Homework Help: How many degrees of freedom does angular momentum have?

1. Feb 18, 2006

Ahmes

Angular momentum is a vector, so alegedly it has 3 degrees of freedom.

It has never been formally told me, but I noticed angular momentum is taken as two seperate magnitudes and not three. i.e. in quantum mechanics there's an operator for $\bf{L}^2$ and for $L_z$ and this should be enough.

My question is whether knowing a vector's magnitude (it's "absolute value") and one of it's components is sufficient to determine the other two components (i.e. $L_x$ and $L_y$)
I guess that for a general vector this would be a NO. but specifically angular momentum is a cross product... and I think it matters.

2. Feb 18, 2006

Physics Monkey

Let's talk first about classical vectors. You always need three numbers to specify a three dimensional vector. That's all there is to it. If you just draw a picture you can easily convince yourself that fixing the magnitude and one component of a vector leaves quite a lot of freedom, in other words it doesn't determine the vector completely.

Now, on to quantum mechanics. Remember the key to describing possible states is to find as many commuting operators as you can. But the components of angular momentum do not all commute with each other. In practice this means that there is no state with definite values for all three angular momentum components. In general the best you can do is to label states by their total angular momentum and by their angular momentum along a single direction. Let me emphasize again that this does not mean you know all three components of the angular momentum in such a state. You don't.

3. Feb 18, 2006

Tide

Angular momentum or rotation correspond to two degrees of freedom because, given the magnitude, of the angular momentum you can specify the direction with only two numbers - a polar angle and azimuthal angle. I.e., the object has freedom to rotate in two directions at once.

4. Feb 19, 2006

Ahmes

Ok. Two different things said here.
1. In quantum mechanics things go wacky, and as $\left|\ell,m\right\rangle$ are just the base to all states, it doesn't contradict having 3 degrees of freedom.
2. Classical angular momentum does cocorrespond to only two degrees of freedom.

I didn't understand you explanation, Tide, to why it is so. If we have a magnitude and two angles - those are three numbers.

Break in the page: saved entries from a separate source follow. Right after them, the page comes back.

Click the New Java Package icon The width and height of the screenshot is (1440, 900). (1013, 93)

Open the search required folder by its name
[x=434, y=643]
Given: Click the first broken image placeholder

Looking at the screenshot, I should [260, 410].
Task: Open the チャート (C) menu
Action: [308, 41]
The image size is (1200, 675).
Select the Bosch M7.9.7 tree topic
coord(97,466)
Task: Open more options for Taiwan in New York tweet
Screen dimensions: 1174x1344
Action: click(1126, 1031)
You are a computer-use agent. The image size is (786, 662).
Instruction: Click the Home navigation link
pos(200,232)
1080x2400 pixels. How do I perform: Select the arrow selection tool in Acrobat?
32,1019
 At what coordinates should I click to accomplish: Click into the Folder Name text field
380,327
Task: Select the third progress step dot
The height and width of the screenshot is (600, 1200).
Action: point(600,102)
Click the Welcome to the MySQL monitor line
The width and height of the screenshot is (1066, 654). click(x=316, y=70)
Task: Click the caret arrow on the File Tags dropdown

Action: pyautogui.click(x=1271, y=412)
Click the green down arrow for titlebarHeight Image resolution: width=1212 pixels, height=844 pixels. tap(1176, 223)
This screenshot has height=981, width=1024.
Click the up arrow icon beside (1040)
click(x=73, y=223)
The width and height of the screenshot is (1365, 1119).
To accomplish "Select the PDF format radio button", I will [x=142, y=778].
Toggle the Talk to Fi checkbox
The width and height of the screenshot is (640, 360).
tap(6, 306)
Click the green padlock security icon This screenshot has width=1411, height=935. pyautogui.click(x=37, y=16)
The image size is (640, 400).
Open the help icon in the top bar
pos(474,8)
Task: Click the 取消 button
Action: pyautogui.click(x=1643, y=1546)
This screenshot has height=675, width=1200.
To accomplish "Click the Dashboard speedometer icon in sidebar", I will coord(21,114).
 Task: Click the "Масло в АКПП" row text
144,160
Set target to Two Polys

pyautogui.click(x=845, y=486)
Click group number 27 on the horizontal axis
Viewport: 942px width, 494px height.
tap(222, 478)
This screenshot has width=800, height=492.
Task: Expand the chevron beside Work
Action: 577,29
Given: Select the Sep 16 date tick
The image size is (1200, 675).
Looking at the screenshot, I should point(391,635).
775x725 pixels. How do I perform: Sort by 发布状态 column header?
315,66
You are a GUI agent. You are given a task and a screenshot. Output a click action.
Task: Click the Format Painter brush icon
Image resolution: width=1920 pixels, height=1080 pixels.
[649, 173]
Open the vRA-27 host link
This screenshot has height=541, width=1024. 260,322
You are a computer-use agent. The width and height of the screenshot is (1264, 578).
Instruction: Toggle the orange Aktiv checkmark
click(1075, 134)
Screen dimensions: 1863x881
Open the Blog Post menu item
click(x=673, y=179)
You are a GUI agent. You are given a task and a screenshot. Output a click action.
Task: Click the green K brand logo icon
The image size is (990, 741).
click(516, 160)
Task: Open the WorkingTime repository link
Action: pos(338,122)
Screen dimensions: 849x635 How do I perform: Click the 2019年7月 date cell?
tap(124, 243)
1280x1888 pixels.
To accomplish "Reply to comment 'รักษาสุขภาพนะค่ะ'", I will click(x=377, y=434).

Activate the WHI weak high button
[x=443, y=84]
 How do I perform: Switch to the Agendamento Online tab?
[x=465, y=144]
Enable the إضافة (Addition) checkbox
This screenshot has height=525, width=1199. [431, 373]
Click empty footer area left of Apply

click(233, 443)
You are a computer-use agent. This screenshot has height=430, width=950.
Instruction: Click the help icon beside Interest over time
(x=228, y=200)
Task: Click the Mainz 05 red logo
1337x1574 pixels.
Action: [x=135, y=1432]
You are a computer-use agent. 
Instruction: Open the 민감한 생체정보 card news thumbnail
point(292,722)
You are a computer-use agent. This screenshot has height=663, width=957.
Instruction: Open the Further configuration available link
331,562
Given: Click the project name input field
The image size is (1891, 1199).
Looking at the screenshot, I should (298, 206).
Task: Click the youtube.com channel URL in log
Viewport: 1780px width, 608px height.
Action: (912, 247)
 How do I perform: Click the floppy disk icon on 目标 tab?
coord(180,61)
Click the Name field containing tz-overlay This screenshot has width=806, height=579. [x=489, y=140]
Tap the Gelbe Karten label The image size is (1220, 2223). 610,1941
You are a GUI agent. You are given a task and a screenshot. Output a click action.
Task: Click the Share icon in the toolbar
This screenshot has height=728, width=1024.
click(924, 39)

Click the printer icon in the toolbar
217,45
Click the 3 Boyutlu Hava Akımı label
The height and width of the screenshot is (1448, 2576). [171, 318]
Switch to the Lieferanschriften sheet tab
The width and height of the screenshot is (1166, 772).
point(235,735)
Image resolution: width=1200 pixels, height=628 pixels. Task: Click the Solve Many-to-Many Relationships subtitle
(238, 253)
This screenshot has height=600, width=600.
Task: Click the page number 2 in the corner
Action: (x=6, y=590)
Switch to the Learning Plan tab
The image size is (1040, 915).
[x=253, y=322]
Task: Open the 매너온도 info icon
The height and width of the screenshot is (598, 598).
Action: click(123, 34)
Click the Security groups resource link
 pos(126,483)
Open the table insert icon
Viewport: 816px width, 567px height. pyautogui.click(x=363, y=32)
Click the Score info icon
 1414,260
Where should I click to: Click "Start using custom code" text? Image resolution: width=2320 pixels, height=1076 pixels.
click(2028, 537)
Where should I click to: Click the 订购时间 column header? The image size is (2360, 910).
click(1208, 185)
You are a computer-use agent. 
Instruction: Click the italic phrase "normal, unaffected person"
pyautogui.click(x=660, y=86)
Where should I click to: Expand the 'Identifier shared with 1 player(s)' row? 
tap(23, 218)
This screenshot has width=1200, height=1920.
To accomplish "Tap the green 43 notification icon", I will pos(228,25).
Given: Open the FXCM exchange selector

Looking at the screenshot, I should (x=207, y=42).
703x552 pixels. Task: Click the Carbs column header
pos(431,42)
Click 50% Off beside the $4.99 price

But yet, an n-dimensional system should have 2n-1 constants of motion (right? I'm not 100% sure). And in a free body in 3D space we have 1 energy, 3 linear momenums and 3 angular momentums, thats already 7 constants when alegedly 5 is the maximum...

5. Feb 19, 2006

Tide

Yes, I am thinking "classically" but you don't consider magnitudes per se when dealing with degrees of freedom which was the context of your question. E.g., we talk about three spatial degrees of freedom with regard to translational motion. We do that because there are three orthogonal spatial dimensions in which an unconstrained particle can move but we don't ask for the magnitude of the particle's velocity or its spatial displacement in determining the number of degrees of freedom.